> _DIRECTIONS FOR THIS TASK_: Go through the data below and gather each line containing "Lien".

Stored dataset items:
..........
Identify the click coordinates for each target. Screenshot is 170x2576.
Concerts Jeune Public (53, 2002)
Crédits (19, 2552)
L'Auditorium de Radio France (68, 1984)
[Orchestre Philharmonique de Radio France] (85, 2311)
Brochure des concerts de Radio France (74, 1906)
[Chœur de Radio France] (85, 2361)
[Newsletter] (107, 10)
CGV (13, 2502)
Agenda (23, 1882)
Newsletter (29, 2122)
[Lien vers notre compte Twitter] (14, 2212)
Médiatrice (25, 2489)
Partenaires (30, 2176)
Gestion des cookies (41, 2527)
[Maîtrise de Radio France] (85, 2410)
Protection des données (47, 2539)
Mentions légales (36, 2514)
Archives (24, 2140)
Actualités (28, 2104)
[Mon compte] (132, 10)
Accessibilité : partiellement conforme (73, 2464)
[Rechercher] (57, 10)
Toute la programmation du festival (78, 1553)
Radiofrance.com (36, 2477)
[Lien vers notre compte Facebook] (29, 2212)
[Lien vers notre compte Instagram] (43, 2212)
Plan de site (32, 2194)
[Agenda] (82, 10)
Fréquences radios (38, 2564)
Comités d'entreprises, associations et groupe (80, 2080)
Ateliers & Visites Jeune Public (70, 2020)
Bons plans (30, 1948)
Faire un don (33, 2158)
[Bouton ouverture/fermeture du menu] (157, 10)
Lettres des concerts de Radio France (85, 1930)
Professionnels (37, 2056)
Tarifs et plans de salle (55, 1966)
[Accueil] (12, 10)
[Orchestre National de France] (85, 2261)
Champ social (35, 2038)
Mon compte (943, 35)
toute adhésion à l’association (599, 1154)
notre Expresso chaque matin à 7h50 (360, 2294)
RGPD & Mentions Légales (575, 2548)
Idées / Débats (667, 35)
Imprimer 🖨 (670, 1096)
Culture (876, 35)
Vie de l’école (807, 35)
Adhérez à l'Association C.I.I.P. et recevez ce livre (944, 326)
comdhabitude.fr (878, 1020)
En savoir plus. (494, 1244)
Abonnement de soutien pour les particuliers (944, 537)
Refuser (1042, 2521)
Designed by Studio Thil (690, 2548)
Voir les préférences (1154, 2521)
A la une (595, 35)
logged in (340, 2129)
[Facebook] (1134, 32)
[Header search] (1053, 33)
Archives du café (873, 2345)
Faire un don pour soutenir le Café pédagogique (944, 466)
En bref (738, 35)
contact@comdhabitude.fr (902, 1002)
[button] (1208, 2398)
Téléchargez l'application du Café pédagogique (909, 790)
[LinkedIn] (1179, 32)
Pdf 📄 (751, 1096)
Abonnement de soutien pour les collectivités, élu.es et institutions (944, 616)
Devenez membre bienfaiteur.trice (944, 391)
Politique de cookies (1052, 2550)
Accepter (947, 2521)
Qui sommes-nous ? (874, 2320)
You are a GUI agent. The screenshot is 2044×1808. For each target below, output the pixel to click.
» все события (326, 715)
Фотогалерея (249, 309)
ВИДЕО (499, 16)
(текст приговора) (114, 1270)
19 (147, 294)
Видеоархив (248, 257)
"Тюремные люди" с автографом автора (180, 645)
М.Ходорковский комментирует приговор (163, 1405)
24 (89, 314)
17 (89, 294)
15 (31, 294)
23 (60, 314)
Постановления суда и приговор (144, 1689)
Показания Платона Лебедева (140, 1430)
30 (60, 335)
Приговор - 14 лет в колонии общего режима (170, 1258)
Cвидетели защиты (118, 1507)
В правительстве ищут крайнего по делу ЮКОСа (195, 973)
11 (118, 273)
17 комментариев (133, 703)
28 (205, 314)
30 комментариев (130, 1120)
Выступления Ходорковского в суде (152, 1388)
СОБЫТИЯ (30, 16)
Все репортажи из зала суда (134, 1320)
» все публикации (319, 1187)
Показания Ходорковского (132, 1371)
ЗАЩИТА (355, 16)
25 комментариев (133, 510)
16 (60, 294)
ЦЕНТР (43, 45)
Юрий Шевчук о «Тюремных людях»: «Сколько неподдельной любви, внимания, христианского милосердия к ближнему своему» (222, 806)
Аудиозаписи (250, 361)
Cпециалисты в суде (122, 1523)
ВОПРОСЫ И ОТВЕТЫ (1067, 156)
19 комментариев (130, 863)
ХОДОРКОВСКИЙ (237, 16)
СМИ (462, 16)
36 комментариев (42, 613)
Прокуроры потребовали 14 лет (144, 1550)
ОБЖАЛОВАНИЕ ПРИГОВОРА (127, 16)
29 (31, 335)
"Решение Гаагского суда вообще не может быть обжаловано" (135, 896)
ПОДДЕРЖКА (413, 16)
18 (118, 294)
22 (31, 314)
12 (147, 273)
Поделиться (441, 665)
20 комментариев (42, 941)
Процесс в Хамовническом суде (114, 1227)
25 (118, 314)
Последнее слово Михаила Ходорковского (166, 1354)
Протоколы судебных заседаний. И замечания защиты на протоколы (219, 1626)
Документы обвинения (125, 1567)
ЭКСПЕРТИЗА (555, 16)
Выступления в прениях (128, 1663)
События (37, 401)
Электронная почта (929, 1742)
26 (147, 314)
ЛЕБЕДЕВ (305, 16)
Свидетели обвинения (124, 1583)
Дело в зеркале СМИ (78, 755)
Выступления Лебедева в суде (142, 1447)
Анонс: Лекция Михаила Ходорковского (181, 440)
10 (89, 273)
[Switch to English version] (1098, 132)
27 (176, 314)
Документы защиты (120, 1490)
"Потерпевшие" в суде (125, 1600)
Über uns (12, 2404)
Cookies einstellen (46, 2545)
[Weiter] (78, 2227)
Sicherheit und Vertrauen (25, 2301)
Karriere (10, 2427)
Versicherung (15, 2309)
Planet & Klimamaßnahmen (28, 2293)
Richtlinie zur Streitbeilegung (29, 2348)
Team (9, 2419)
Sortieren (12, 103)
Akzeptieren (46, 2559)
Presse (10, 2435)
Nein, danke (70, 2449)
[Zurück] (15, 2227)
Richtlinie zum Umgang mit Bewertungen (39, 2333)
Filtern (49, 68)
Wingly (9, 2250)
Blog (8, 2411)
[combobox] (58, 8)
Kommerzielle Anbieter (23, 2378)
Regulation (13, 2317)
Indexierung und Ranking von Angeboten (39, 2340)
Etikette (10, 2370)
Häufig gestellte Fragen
..........
> _SOLUTION TO THE PROBLEM_:
[Lien vers notre compte Twitter] (14, 2212)
[Lien vers notre compte Facebook] (29, 2212)
[Lien vers notre compte Instagram] (43, 2212)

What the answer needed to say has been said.